- _Instruction_: Rewrite everything from the line containing "Like owocki's post with the heart icon" down to the line containing "[x=45, y=167]", including the requests. Multiply each coordinate in the answers by 0.25 and round it to a whole number, with halves rounded up.

** START Provided records **

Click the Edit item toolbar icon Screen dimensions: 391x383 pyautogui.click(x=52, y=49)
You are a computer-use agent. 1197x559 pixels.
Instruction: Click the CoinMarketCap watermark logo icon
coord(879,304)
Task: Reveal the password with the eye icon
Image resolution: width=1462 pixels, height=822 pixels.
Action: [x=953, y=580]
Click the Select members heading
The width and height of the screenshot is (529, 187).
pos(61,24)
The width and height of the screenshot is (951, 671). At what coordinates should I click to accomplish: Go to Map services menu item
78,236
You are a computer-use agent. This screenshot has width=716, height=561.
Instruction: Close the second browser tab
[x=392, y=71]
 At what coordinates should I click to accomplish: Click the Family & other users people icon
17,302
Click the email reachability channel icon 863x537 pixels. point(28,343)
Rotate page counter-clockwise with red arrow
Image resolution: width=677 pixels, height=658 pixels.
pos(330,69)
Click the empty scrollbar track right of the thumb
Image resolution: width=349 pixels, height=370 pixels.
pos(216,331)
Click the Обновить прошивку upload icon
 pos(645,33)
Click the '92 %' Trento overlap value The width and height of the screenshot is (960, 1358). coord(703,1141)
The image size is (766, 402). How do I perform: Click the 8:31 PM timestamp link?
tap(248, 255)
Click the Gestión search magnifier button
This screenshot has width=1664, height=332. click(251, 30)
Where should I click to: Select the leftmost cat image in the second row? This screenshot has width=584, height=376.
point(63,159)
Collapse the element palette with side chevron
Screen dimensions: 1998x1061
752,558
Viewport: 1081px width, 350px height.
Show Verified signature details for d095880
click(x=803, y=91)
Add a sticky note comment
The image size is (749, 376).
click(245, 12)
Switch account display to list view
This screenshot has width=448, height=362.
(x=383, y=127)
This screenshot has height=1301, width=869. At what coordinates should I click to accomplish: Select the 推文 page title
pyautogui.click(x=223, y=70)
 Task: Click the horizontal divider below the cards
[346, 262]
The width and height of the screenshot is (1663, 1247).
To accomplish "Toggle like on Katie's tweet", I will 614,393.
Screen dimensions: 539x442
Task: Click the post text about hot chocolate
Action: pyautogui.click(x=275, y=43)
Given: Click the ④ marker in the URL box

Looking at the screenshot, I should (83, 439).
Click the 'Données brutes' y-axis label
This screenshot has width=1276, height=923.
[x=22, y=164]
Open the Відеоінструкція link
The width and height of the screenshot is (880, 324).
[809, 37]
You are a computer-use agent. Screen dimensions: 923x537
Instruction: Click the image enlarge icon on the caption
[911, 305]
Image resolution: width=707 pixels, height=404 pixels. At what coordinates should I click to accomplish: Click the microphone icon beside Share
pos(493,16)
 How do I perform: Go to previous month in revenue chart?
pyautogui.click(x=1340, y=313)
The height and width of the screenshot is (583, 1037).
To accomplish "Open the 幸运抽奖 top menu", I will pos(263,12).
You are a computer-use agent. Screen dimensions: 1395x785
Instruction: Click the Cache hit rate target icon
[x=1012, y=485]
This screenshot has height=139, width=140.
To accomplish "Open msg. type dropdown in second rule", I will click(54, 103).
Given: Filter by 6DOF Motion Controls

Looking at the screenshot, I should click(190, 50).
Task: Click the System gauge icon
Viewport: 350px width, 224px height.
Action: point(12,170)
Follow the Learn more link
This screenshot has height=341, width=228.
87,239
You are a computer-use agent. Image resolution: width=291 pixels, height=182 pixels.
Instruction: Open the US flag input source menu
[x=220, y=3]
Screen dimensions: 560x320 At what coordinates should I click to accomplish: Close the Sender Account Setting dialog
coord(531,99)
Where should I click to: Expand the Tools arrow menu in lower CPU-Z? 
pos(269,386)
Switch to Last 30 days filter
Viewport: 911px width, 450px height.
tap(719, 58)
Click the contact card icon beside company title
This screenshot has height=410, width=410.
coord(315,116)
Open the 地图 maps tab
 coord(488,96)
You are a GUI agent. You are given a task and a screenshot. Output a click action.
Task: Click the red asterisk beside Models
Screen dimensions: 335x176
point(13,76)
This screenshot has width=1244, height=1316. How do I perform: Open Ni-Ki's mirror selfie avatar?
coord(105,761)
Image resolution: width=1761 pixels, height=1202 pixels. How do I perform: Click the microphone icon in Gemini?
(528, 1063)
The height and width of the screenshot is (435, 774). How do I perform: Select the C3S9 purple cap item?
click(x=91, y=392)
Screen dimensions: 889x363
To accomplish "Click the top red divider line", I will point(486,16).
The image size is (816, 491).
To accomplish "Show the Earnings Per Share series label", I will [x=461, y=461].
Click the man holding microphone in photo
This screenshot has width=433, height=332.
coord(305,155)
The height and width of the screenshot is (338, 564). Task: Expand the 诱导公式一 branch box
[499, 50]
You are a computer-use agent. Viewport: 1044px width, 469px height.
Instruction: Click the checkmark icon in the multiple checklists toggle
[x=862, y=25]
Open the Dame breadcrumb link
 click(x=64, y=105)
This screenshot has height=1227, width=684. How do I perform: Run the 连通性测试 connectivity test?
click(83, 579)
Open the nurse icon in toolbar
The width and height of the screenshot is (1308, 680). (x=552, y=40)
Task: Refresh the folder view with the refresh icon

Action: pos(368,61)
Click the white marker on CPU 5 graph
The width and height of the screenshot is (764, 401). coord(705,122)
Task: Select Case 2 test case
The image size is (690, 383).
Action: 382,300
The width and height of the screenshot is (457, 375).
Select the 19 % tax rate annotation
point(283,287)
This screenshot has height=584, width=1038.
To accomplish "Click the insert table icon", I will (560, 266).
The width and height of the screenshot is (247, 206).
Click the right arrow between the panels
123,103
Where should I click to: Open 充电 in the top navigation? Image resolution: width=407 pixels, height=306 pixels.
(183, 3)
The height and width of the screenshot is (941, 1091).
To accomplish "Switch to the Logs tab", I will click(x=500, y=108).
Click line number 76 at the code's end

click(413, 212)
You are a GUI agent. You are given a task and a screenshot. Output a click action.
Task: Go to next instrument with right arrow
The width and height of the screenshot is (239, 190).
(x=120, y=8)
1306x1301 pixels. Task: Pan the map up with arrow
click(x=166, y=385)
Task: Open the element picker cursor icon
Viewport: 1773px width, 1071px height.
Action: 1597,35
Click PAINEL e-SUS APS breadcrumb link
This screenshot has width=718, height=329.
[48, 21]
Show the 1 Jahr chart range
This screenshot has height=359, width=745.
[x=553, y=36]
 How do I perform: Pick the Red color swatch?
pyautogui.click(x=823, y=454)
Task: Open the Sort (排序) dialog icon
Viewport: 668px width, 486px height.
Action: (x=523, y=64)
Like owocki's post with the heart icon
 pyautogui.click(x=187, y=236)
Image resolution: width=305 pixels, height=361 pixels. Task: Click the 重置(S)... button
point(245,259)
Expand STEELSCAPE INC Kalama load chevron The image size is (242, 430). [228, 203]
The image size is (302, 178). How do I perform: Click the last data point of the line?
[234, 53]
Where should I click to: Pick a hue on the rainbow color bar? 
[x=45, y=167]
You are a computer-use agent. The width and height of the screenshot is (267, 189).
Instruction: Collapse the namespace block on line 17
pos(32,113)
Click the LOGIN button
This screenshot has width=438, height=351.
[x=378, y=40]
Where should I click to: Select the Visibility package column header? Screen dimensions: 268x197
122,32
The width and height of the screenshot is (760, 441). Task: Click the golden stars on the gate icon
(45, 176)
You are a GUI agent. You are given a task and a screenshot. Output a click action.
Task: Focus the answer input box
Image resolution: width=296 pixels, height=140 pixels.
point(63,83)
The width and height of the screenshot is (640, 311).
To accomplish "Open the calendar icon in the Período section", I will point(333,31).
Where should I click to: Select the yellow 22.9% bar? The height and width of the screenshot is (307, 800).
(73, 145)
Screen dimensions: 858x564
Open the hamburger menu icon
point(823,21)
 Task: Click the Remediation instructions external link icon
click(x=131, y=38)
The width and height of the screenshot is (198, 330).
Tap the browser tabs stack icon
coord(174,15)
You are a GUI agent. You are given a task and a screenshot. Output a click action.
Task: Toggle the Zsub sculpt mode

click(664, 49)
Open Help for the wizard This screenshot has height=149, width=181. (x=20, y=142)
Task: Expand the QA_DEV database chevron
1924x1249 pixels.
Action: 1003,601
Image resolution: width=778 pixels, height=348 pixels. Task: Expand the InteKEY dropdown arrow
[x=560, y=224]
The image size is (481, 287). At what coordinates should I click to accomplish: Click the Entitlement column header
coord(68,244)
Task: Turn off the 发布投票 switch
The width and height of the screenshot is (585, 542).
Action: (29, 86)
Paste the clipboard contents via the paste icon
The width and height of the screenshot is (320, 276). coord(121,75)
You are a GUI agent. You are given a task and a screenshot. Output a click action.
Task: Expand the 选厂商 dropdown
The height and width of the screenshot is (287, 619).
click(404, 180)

** END Provided records **

- _Solution to this exercise_:
Like owocki's post with the heart icon
 pyautogui.click(x=47, y=59)
Image resolution: width=305 pixels, height=361 pixels. Task: Click the 重置(S)... button
point(61,65)
Expand STEELSCAPE INC Kalama load chevron The image size is (242, 430). [57, 51]
The image size is (302, 178). How do I perform: Click the last data point of the line?
[59, 13]
Where should I click to: Pick a hue on the rainbow color bar? 
[x=11, y=42]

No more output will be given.